Designed to make the new Cintiq Pro 24 a self-contained all-in-one workstation - and, hopefully, compatible with future models in the company's range - the Cintiq Pro Engine is a compact PC in Core i5 and Xeon flavours. In all cases, the system comes with PCIe Gen 3.0 solid-state storage; an Nvidia Quadro P3200 graphics processor with 6GB GDDR5 graphics memory; 802.11ac Wi-Fi; Bluetooth 4.2; and externally-accessible Ethernet, USB Type C, mini-HDMI, mini-DisplayPort, and power connectors as well as an internal USB Type-C port which connects to the Cintiq Pro with which it is docked. Neither models are fully sealed units, either: Wacom boasts that the storage and memory can be accessed for replacement or upgrade by end users without difficulty.
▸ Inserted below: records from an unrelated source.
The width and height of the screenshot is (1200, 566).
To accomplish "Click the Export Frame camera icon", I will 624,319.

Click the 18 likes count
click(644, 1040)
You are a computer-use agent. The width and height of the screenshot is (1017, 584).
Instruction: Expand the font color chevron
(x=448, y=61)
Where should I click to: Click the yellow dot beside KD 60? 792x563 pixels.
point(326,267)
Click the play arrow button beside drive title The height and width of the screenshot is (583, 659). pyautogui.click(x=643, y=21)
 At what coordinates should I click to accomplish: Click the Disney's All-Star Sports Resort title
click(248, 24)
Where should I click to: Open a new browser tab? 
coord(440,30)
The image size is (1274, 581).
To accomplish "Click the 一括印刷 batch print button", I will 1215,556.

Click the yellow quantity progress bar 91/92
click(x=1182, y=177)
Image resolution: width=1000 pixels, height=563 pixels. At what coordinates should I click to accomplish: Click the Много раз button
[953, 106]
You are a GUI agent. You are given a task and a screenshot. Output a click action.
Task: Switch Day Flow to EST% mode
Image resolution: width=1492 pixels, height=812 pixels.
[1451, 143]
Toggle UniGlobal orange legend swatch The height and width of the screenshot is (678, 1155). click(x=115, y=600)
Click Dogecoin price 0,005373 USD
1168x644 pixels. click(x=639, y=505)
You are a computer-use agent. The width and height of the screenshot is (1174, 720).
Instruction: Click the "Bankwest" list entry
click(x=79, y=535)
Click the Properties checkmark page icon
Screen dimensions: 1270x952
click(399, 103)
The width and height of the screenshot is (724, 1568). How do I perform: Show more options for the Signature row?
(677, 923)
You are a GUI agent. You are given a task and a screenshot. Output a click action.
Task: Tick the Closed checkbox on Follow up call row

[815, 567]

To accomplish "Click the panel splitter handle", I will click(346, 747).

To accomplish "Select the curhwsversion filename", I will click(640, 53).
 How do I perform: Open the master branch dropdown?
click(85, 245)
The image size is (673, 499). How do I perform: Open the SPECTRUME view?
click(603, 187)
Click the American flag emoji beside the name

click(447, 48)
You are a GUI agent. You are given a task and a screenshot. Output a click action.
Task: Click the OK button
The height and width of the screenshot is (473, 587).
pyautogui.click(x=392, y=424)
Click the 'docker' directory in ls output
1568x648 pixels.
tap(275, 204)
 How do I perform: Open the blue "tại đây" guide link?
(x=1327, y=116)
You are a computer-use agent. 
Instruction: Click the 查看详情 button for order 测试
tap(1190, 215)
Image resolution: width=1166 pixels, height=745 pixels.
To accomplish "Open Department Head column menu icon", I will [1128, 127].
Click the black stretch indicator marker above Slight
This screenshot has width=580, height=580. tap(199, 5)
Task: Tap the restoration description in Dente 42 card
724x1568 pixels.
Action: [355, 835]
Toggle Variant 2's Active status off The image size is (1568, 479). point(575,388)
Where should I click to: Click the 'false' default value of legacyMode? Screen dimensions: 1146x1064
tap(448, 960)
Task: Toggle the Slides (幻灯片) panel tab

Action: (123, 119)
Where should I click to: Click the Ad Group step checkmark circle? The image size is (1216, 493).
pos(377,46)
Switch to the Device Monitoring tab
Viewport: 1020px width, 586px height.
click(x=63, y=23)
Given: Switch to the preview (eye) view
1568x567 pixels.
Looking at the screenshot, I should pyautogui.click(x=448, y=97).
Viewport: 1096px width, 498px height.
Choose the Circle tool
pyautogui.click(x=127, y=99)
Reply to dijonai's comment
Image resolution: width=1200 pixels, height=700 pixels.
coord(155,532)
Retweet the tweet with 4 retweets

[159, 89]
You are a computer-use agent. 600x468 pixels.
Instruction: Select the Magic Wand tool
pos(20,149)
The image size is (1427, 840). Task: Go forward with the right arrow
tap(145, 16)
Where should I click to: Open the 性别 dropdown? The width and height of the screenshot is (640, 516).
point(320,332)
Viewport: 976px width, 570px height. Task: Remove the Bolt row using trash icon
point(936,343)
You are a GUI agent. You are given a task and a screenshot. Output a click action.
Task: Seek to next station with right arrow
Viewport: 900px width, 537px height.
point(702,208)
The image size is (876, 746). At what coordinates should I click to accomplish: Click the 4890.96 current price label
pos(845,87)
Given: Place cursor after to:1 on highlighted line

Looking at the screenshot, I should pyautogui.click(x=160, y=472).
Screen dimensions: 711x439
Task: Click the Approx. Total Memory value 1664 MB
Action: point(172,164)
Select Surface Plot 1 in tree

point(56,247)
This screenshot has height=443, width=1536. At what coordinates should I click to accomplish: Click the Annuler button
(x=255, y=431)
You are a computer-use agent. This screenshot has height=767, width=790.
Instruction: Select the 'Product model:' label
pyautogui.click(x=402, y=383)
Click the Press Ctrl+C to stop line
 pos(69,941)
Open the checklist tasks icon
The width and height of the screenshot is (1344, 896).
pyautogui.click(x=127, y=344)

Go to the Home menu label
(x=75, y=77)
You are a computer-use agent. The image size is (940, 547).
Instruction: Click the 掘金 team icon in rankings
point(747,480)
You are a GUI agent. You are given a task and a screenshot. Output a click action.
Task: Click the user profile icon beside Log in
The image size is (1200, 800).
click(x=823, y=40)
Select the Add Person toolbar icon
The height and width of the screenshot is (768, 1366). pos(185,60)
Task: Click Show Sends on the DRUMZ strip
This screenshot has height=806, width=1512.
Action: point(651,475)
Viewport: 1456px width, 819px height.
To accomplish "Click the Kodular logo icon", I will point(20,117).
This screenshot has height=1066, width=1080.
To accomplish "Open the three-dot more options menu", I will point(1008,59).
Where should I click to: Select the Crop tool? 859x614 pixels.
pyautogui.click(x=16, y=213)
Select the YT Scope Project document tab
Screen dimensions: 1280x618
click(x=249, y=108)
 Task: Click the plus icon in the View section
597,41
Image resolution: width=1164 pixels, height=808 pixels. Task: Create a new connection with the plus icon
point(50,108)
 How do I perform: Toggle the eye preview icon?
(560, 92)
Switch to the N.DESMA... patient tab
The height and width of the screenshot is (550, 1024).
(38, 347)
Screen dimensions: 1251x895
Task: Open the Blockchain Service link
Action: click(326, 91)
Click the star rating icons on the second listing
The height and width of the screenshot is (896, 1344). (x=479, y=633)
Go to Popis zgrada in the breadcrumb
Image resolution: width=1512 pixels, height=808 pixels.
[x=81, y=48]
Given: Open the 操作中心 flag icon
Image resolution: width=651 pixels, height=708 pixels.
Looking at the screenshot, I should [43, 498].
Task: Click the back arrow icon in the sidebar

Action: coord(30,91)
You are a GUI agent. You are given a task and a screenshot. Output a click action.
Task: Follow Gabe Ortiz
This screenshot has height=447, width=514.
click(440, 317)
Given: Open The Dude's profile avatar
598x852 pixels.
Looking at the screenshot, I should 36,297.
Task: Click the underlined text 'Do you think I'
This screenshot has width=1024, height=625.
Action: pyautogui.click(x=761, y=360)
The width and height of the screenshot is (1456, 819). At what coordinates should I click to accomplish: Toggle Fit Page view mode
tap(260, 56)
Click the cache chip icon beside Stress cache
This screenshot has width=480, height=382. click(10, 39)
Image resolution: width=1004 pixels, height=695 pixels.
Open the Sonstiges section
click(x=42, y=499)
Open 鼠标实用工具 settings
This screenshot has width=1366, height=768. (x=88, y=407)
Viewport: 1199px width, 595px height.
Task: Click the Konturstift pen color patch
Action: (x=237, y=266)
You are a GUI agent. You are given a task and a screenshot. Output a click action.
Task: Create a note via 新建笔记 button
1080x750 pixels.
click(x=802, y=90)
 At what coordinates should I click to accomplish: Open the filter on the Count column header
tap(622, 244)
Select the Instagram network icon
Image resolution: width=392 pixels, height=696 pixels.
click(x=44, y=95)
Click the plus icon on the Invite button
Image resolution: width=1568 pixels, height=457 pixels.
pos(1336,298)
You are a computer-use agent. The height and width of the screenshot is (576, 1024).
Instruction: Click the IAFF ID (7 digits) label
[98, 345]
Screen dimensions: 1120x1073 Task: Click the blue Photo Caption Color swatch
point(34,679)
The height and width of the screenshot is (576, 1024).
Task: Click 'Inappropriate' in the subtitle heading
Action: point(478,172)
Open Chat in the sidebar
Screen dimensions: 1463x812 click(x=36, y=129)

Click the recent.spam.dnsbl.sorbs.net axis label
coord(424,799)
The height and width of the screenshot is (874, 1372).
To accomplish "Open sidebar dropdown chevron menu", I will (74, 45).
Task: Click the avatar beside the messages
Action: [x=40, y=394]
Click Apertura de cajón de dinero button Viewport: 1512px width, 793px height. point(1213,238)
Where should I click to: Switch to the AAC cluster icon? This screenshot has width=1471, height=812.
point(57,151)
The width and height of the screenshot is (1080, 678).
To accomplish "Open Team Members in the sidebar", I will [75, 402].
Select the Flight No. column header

'It is our mission to help professionals create with the least amount of distraction and clutter and to give them the power to tackle the new spaces of creating content for AR, VR and MR,' claims Wacom's Faik Karaoglu of the launch. 'The Wacom Cintiq Pro Engine provides a beautiful, easy to use solution for creatives everywhere.'
The entry-level model includes an Intel Core i5 quad-core processor of unspecified model, 16GB of RAM, and a 256GB SSD pre-loaded with Windows 10 Pro; the top-end model switches to an unspecified Intel Xeon processor with 32GB of RAM and a 512GB SSD pre-loaded with Windows 10 Pro for Workstations. Pricing, as you might expect for such as specialist device, is high: Wacom has set US recommended retail pricing of $2,499 for the Core i5 variant and $3,299 for the Xeon variant, on top of the $1,999 to $2,499 the new Cintiq Pro 24 costs.
Wacom has scheduled a May launch for the Cintiq Pro 24, having delayed the previously-announced 32" variant until later this year, alongside the Cintiq Pro Engine models. At the time of writing neither device family was publicly visible on the company's website.